Robotic House Hunting

March 3rd, 2009  |  Published in ruby  |  5 Comments

So, we’re looking for a house. One fun part of the process is looking at houses and wondering what it would be like to live in them. One tedious part is finding the places and rounding up all the info on them.

We start by looking at RMLS.com, which is o.k. for ferreting out what’s available in our parameters. The listings there are useful for the basics: rooms, age, asking price, misc. features. The problem is that the listings aren’t bookmarkable. Once you find a listing you have to keep its listing number around so you can find it again, or you can print it out and keep it that way.

To pad out our information on a place, we go to a few more sites:

  • http://portlandmaps.com, which provides a bunch of good stuff: assessed price, taxes, permit history, crime maps, lot illustrations, the name of the neighborhood, etc.

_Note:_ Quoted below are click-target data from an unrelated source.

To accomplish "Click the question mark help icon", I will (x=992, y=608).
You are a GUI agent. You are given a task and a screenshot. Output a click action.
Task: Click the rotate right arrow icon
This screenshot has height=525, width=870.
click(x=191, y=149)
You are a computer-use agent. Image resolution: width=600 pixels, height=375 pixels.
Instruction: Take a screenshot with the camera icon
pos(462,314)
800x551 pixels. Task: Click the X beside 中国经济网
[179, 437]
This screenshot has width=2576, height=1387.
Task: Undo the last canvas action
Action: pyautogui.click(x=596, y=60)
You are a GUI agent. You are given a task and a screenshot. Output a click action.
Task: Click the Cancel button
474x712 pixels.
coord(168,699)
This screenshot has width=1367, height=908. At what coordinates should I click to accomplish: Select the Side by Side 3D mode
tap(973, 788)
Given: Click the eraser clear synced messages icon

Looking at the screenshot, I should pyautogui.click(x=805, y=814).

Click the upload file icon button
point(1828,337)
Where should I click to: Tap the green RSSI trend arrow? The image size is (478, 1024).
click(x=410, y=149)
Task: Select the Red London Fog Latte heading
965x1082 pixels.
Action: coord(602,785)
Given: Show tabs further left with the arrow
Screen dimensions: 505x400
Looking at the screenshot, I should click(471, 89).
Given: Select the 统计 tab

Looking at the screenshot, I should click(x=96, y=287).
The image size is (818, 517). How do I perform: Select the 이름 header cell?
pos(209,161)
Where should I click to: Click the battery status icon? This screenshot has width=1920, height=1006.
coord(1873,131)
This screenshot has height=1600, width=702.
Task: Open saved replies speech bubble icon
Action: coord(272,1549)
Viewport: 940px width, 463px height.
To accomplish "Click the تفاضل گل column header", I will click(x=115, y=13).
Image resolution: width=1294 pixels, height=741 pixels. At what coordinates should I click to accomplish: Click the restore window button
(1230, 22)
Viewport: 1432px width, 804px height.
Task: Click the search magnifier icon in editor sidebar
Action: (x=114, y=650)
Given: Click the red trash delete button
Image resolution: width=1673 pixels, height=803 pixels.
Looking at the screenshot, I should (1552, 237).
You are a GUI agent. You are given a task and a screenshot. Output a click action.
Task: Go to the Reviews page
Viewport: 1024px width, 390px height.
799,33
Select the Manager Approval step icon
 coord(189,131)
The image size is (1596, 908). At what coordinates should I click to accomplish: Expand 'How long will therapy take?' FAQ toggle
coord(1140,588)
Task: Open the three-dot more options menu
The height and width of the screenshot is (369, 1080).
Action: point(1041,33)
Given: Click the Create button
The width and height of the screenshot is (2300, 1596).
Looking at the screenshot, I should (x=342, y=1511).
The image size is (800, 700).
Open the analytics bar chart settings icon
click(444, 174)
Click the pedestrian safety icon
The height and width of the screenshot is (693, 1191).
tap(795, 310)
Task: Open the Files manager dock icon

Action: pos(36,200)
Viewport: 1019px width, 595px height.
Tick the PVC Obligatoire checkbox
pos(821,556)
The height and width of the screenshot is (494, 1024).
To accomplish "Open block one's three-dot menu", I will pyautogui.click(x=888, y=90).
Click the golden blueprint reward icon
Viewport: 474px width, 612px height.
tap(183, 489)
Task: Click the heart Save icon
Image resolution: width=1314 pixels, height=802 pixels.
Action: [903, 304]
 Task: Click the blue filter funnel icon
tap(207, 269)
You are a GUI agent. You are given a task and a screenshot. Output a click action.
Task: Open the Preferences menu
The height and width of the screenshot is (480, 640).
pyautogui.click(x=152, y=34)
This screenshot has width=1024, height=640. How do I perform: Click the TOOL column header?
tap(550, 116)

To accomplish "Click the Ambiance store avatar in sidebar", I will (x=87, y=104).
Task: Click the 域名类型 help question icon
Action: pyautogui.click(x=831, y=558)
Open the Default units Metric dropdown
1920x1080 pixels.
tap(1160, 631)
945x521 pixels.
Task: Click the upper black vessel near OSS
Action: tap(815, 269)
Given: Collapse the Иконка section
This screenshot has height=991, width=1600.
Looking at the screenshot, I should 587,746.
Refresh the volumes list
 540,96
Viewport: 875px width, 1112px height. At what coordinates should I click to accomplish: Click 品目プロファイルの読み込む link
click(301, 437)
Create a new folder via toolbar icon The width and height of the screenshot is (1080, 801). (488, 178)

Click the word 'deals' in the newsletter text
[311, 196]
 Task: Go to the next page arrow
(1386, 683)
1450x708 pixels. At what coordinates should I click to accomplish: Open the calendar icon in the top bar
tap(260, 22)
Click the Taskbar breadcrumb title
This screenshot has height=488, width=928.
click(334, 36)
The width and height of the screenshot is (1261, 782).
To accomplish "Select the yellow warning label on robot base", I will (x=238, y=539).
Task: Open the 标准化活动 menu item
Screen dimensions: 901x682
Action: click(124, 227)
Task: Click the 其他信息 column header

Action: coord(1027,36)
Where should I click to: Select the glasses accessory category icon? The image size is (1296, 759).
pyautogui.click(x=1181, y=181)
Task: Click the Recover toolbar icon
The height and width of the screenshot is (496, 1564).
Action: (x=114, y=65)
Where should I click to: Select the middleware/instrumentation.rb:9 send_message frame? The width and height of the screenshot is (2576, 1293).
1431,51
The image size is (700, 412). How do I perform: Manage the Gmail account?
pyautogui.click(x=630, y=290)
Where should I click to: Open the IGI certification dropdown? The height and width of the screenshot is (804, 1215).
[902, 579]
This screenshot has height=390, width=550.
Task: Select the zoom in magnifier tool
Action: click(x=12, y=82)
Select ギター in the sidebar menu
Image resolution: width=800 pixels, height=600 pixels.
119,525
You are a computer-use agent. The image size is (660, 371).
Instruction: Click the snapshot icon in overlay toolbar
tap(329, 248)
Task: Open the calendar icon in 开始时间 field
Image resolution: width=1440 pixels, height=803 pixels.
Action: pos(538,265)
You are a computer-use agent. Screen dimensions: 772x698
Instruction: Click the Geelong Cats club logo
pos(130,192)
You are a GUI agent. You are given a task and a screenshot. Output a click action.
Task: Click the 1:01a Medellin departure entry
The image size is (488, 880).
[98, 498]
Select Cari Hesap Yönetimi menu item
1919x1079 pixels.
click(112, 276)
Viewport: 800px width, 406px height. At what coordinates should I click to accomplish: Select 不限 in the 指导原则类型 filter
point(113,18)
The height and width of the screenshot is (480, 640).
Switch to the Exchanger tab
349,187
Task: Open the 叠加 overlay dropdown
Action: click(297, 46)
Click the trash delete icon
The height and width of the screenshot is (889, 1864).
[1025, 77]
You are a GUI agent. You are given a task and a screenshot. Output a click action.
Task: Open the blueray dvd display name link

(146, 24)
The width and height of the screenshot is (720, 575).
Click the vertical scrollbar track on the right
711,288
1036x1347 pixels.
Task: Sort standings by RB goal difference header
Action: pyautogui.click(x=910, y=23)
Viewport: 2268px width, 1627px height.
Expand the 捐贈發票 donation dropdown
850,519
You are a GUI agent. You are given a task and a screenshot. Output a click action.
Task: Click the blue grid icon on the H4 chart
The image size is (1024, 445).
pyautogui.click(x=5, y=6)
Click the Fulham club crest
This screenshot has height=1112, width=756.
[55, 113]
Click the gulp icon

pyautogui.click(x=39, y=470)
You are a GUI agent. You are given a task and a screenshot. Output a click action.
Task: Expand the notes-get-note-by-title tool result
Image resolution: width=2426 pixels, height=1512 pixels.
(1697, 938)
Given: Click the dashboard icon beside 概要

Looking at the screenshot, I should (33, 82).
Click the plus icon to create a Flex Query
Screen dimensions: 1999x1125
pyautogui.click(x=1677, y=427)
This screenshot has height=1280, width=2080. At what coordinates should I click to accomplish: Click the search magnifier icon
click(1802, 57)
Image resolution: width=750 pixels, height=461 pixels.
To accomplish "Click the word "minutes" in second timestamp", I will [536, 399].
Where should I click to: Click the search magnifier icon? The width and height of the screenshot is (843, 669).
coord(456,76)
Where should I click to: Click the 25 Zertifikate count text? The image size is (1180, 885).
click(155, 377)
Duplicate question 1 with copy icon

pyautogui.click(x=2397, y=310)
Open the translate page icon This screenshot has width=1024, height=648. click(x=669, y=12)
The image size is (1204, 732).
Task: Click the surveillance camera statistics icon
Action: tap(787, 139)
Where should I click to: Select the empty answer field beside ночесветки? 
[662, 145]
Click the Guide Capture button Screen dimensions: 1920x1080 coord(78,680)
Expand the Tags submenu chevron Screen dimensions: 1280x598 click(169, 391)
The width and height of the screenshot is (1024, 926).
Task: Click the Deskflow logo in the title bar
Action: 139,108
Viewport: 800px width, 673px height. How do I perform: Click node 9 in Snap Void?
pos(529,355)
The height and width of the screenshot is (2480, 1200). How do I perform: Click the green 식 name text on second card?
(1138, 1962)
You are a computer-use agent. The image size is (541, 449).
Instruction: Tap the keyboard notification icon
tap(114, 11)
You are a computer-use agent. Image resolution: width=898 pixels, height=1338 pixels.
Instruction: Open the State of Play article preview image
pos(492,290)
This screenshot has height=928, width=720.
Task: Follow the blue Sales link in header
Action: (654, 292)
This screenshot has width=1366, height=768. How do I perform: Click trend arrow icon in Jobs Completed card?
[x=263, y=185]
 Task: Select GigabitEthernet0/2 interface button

  • http://zillow.com, which provides some supplemental information and rudimentary comps

  • http://maps.google.com, where we save the address in a map we’re keeping of what we’re interested in, what we’ve gone to look out and what we’ve rejected. GMaps Streetview is also good, because you can get a look at the angles the realtor didn’t take pictures of. In a lot of infill situations, pictures often hide just how crowded a place is. Streetview is also a good way to pan around and see what neighboring houses are like. We also have our map points in Google Earth, which is a more fluid experience for getting aerial photos, which also help with judging how crowded a house is on its lot, how big the yard is, etc.

  • http://walkscore.com, which provides a walkability score for a given address by tallying up nearby amenities like restaurants, grocery stores, bookstores, schools, parks, etc.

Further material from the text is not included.